His strained whisper, "Let's get out of here!" He was truly afraid.
"Why, Chris?"
"'Cause he's SMOKING!" Big emphasis, Forrest Gump style, on the i-n-g ending.
"What's the big deal?"
"He smokING!"
"So what?" I said.
"Smoking people are bad."
"Really? And where'd you learn that, Buddy?"
"Primary."

Primary is a youth organization for kids under twelve years of age in the Latter-day Saint Church, kind of a Mormon catechism.

"Okay," I said, not moving. One thing Chris liked as much as Legos was spying, so I suggested we watch the smoking man for few moments. Chris kept his eyes both peeled and glued on his unsuspecting cancer stick sucker.

People walked by, his little girl still held his hand, he tapped the ashes from his cigarette into the planter upon which he was leaning.

"Did you see that guy trip anybody?" I whispered.
"No." Whispered back.
"Didn't he just boost that guy's wallet?"
"No, dad."
"Did you see him smack around his little girl?"
Of course he didn't, but he watched him even closer, reluctantly shaking his head.
"Then what's so bad about this guy?"
And as if I still didn't understand the precariousness of our proximity, he said it again, "He's smokIIINNNGGuh."

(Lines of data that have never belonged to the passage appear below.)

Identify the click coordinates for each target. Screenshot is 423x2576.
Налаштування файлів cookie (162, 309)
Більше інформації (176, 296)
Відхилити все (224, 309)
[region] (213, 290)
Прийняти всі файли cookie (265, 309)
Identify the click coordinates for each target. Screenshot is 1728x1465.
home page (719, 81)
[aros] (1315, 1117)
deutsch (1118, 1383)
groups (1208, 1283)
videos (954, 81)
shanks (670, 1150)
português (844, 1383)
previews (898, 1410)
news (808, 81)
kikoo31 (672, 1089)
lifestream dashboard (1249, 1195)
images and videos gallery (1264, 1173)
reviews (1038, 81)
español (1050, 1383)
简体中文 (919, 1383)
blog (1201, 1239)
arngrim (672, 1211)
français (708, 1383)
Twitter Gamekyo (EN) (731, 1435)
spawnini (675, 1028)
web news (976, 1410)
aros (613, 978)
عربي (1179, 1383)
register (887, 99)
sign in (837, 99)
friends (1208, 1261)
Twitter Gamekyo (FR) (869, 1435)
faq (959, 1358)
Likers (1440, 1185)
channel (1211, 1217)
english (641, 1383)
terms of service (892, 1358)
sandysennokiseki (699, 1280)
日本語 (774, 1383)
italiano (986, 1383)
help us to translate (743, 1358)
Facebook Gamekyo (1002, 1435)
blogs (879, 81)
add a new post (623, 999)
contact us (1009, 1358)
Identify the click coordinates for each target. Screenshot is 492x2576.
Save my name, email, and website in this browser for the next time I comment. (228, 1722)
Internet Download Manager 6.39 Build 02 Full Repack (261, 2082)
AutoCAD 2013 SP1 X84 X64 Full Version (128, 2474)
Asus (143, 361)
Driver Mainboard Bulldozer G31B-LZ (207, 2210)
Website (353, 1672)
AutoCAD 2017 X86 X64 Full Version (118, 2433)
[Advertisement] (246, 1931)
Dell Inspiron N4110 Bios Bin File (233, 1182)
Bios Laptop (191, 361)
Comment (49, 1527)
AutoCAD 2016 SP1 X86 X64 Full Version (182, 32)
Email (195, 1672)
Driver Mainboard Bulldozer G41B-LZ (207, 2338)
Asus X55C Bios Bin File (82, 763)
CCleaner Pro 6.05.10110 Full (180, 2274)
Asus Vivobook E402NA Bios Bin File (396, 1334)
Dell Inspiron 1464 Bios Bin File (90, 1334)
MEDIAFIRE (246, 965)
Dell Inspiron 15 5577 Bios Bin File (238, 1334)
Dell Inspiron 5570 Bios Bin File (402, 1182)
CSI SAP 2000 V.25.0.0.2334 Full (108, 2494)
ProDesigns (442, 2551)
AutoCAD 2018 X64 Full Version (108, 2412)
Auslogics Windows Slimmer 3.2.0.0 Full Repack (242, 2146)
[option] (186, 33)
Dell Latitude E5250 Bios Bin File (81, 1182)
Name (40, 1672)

At the time Chris loved Chips A-Hoy! Chocolate Chip Cookies. So much so that once or twice he ate too many resulting in A-Hoy! puke. We were both hungry, having yet to eat lunch and I said, "Would you like some Chips A-Hoy! Chocolate Chip Cookies?"
"Sure!"
"Like a whole bag of 'em?"
"Really?"
"Yeah, as many as you could eat, and all the milk you could drink."
And then he recalls.
"Oh, well maybe not."
"Why not, Chris?"
"'Cause they'd make me sick."
"Yessir, Buddy, and that makes you a bad boy."
Totally incredulous, "Nah huh."
"Yah huh."
"I'm not a bad boy, dad."

I just looked at him, my precious good boy.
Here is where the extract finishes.